TASK PROMPT:
Please rewrite all of the data below, renaming "Find the location of a particular element." to "Locate a specific element." wherever it appears and leaving everything else unchanged.

++++ EXTRACTED DATA

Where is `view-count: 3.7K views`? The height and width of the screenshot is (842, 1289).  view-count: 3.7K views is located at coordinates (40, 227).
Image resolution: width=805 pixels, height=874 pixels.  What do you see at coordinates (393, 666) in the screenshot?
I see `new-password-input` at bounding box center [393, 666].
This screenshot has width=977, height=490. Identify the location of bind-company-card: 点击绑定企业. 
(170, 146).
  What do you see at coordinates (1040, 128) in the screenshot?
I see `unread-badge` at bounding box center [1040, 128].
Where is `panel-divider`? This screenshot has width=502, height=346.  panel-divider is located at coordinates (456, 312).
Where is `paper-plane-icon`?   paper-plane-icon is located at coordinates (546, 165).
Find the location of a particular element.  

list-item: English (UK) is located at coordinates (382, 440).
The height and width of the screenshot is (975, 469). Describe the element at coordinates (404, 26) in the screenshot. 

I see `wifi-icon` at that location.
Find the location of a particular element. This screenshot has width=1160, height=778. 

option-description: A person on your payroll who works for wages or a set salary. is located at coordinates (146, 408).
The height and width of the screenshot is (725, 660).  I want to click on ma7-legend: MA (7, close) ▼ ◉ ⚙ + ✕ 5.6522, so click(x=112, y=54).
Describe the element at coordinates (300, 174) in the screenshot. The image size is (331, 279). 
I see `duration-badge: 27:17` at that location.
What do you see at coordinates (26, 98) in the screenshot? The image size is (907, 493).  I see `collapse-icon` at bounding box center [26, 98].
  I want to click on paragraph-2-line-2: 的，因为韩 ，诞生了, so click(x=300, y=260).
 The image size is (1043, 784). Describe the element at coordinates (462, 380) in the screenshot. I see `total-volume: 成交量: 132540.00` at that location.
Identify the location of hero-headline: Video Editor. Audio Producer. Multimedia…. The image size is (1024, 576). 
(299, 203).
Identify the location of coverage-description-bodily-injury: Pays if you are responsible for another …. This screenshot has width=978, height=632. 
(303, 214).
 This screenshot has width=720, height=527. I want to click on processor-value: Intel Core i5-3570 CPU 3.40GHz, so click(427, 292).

++++++++

COMPLETED EXERCISE:
Where is `view-count: 3.7K views`? The height and width of the screenshot is (842, 1289).  view-count: 3.7K views is located at coordinates (40, 227).
Image resolution: width=805 pixels, height=874 pixels.  What do you see at coordinates (393, 666) in the screenshot?
I see `new-password-input` at bounding box center [393, 666].
This screenshot has width=977, height=490. Identify the location of bind-company-card: 点击绑定企业. 
(170, 146).
  What do you see at coordinates (1040, 128) in the screenshot?
I see `unread-badge` at bounding box center [1040, 128].
Where is `panel-divider`? This screenshot has width=502, height=346.  panel-divider is located at coordinates (456, 312).
Where is `paper-plane-icon`?   paper-plane-icon is located at coordinates (546, 165).
Locate a specific element.  

list-item: English (UK) is located at coordinates (382, 440).
The height and width of the screenshot is (975, 469). Describe the element at coordinates (404, 26) in the screenshot. 

I see `wifi-icon` at that location.
Locate a specific element. This screenshot has width=1160, height=778. 

option-description: A person on your payroll who works for wages or a set salary. is located at coordinates (146, 408).
The height and width of the screenshot is (725, 660).  I want to click on ma7-legend: MA (7, close) ▼ ◉ ⚙ + ✕ 5.6522, so click(x=112, y=54).
Describe the element at coordinates (300, 174) in the screenshot. The image size is (331, 279). 
I see `duration-badge: 27:17` at that location.
What do you see at coordinates (26, 98) in the screenshot? The image size is (907, 493).  I see `collapse-icon` at bounding box center [26, 98].
  I want to click on paragraph-2-line-2: 的，因为韩 ，诞生了, so click(x=300, y=260).
 The image size is (1043, 784). Describe the element at coordinates (462, 380) in the screenshot. I see `total-volume: 成交量: 132540.00` at that location.
Identify the location of hero-headline: Video Editor. Audio Producer. Multimedia…. The image size is (1024, 576). 
(299, 203).
Identify the location of coverage-description-bodily-injury: Pays if you are responsible for another …. This screenshot has width=978, height=632. 
(303, 214).
 This screenshot has width=720, height=527. I want to click on processor-value: Intel Core i5-3570 CPU 3.40GHz, so click(427, 292).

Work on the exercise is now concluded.